Abstract

Using two‐dimensional electrostatic particle‐in‐cell code, we study the dynamical behavior of planar double layers (DLs) in magnetized plasmas nonuniformly distributed along an ambient magnetic field Bo. The plasma is driven by a magnetic field‐aligned (parallel) potential drop with a polarity appropriate for the return current auroral plasma; the low‐density hot plasma at the top of the simulation plane is positive with respect to the high‐density cold plasma at the bottom. In response to the applied potential drop, a planar double layer rapidly forms at the evolving interface between the cold and hot plasmas.

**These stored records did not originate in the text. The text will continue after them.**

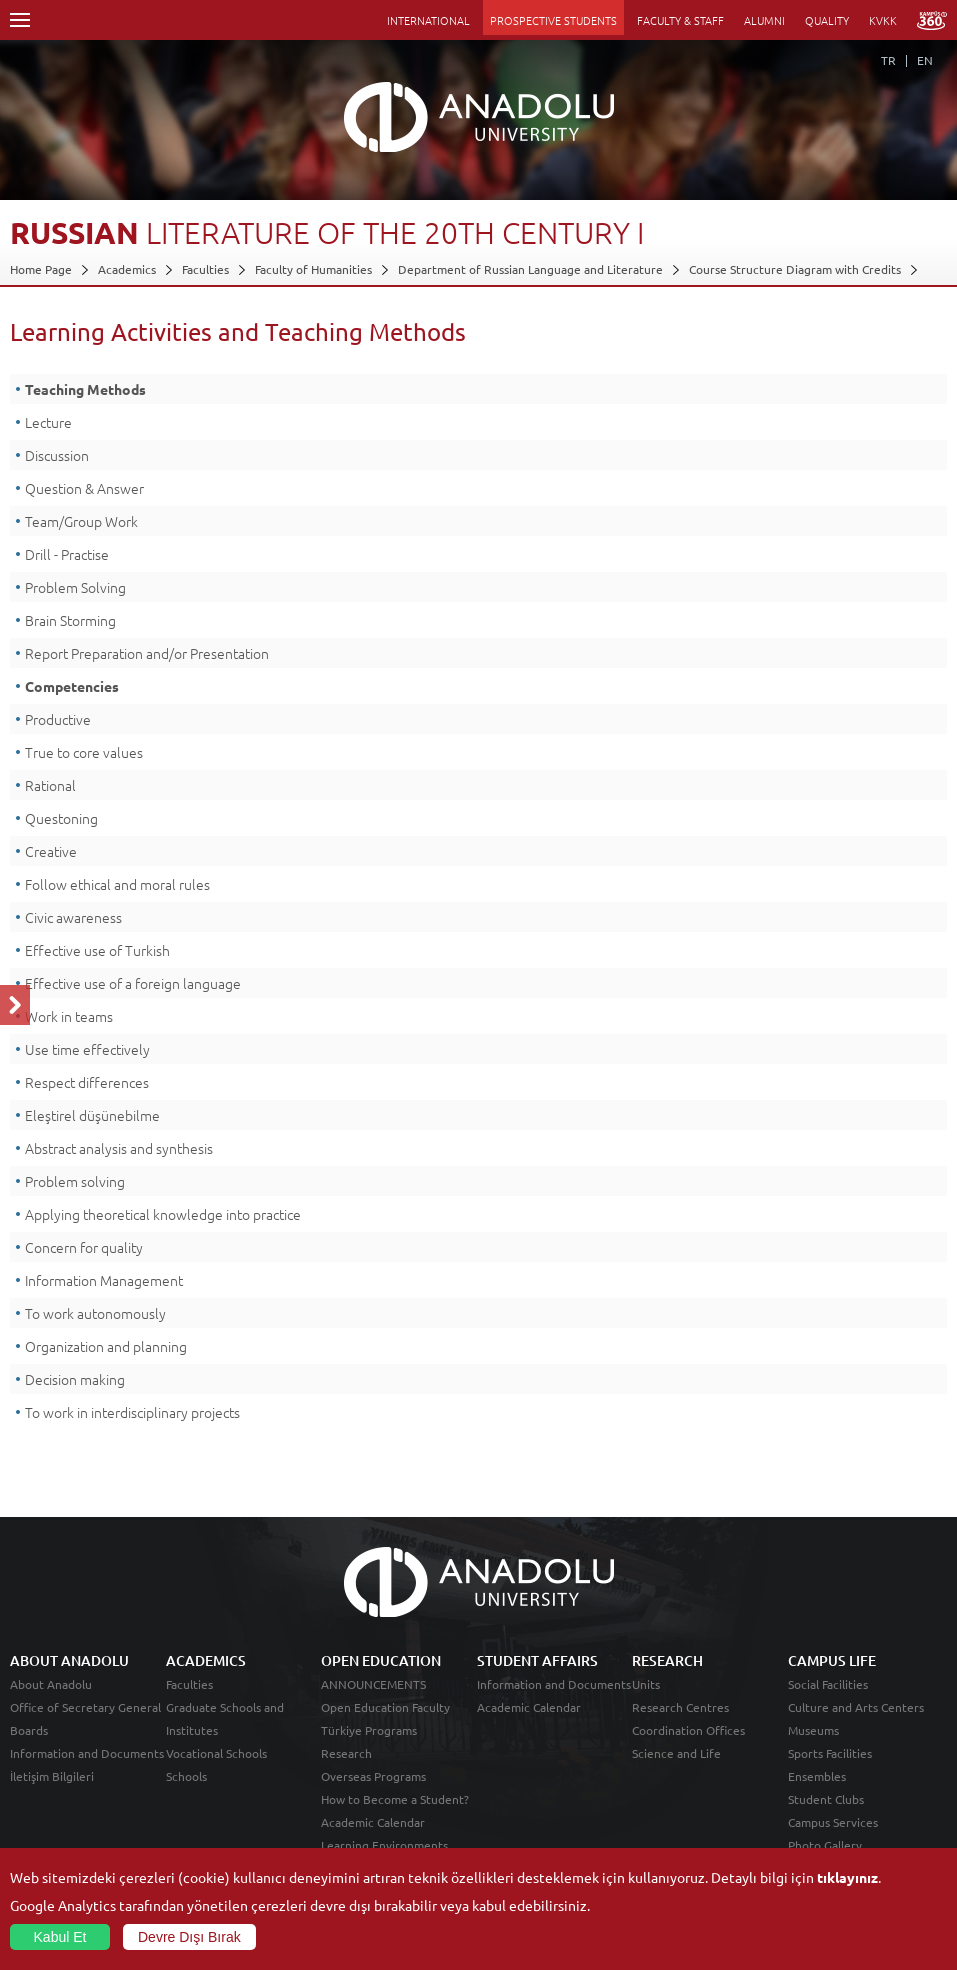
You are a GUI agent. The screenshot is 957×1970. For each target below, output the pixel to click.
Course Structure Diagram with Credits (795, 269)
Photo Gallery (825, 1845)
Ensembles (817, 1776)
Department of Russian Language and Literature (530, 269)
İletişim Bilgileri (52, 1776)
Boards (29, 1730)
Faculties (205, 269)
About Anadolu (51, 1684)
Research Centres (680, 1707)
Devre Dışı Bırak (189, 1937)
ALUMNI (764, 20)
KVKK (883, 20)
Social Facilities (828, 1684)
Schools (186, 1776)
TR (888, 60)
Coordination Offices (688, 1730)
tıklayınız (847, 1877)
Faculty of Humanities (313, 269)
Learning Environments (384, 1845)
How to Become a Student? (395, 1799)
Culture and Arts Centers (856, 1707)
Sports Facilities (830, 1753)
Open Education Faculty (385, 1707)
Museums (813, 1730)
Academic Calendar (373, 1822)
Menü (20, 20)
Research (346, 1753)
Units (646, 1684)
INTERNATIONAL (428, 20)
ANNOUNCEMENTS (373, 1684)
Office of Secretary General (85, 1707)
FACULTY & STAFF (680, 20)
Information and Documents (87, 1753)
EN (925, 60)
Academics (127, 269)
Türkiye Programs (369, 1730)
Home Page (41, 269)
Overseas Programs (373, 1776)
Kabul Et (60, 1937)
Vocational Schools (216, 1753)
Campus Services (833, 1822)
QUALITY (827, 20)
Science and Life (676, 1753)
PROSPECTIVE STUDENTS (553, 20)
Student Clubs (826, 1799)
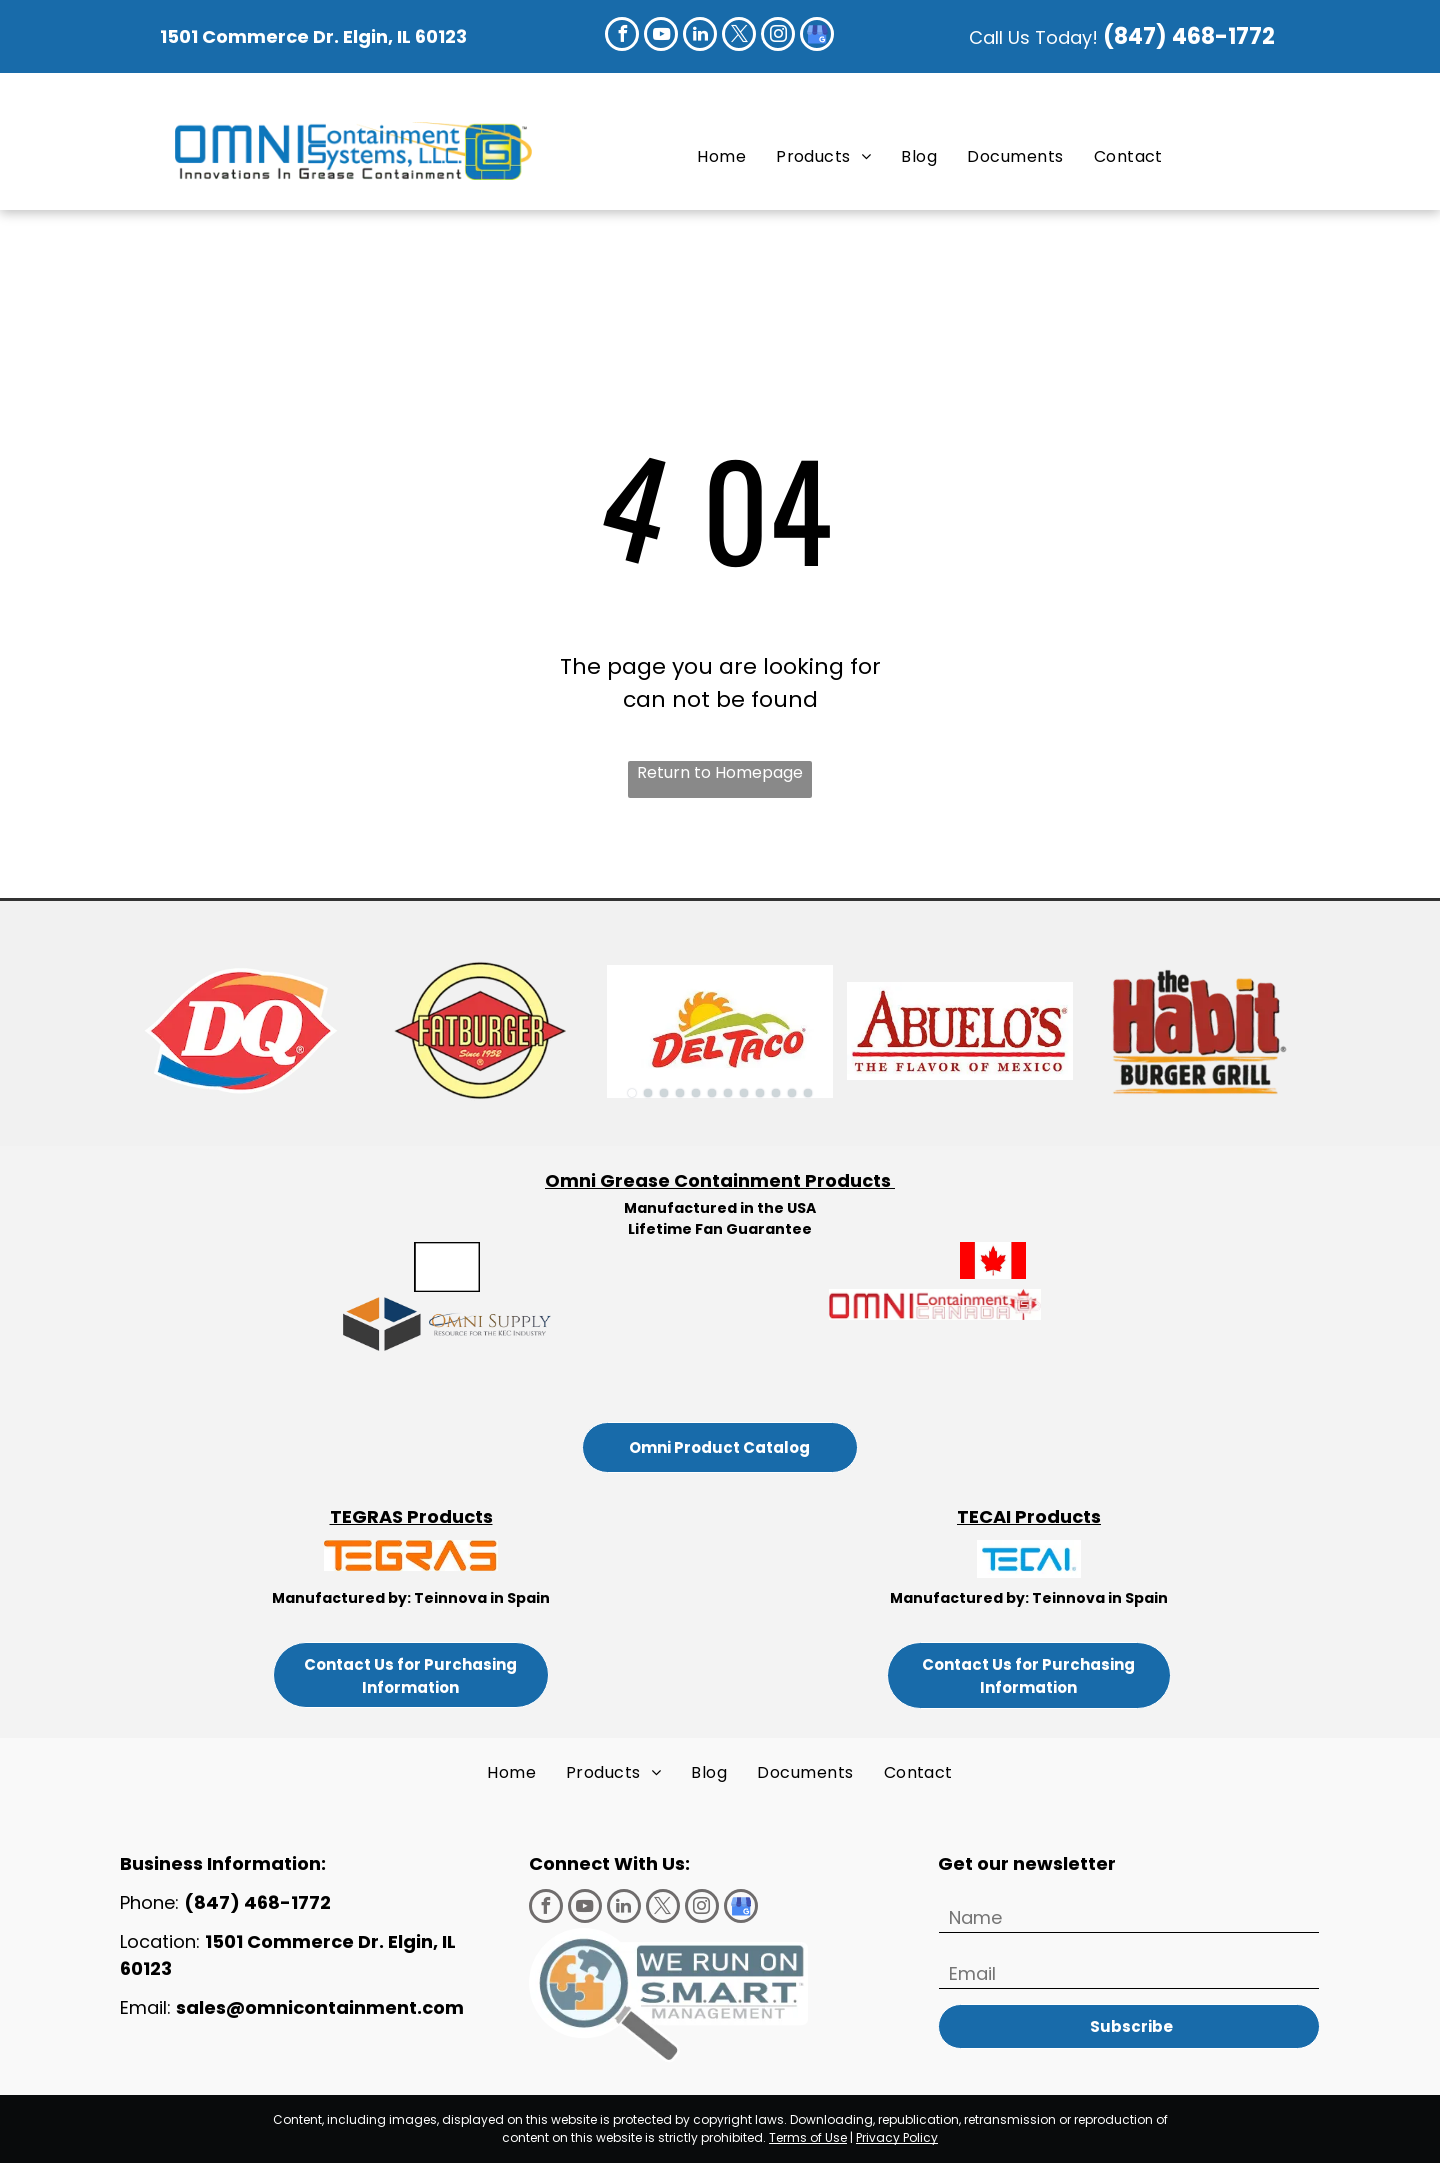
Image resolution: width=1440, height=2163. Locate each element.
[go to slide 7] (728, 1093)
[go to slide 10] (776, 1093)
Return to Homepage (720, 772)
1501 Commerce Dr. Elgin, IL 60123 (313, 36)
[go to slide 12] (808, 1093)
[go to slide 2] (648, 1093)
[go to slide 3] (664, 1093)
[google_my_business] (817, 36)
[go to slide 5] (696, 1093)
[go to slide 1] (632, 1093)
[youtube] (661, 36)
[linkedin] (700, 36)
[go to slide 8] (744, 1093)
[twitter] (739, 36)
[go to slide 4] (680, 1093)
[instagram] (778, 36)
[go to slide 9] (760, 1093)
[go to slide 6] (712, 1093)
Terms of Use (808, 2137)
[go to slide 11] (792, 1093)
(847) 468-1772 (1191, 36)
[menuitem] (721, 156)
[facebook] (622, 36)
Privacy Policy (897, 2137)
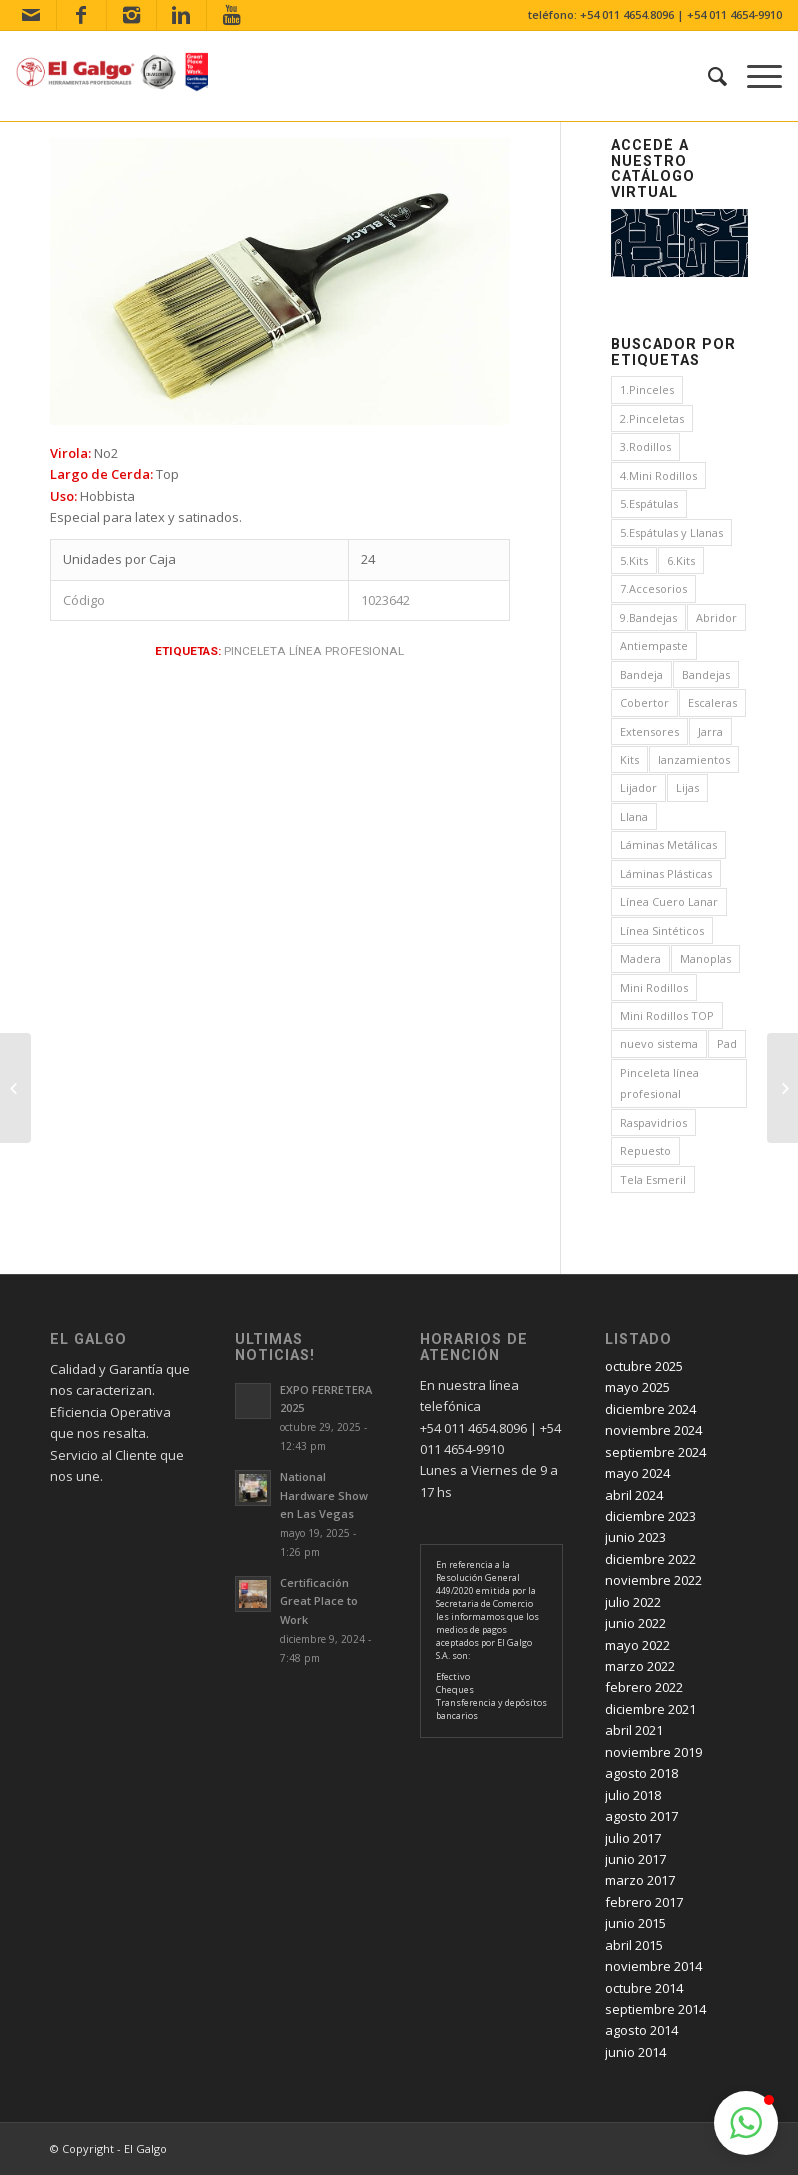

The ions accelerated downward by the DL into the cold plasma generate low‐frequency electrostatic ion cyclotron (EIC) fluctuations; their nonlinear evolution fragments the DL horizontally into filamentary DLs having U‐ and V‐shaped equipotentials like in diverging electrostatic shocks (D‐shocks). The filamentary potential structures have density depletions bounded by high‐density plasma columns. The cold electrons accelerated by the parallel fields inside the DL substructures (DLSS) generate electron holes, which become the dominant feature of the plasma above the regions of the parallel fields. The initial filaments have the size of hot ion Larmor radius, but at latter times the transverse size of the filaments increases as they dynamically evolve both in shape and size with the transverse ion heating. During the process of fragmentation of the initial DL the cold ions undergo considerable transverse acceleration by the perpendicular electric fields in the developing substructures. Those initially cold ions which manage to get above the time‐dependent DLSSs and even the hot ions traversing the region above them are seen to undergo significant heating in both parallel and perpendicular directions by the sustained interactions with the upward moving large‐amplitude electron holes. Relevance of our findings to the physics of the auroral return current plasma is discussed.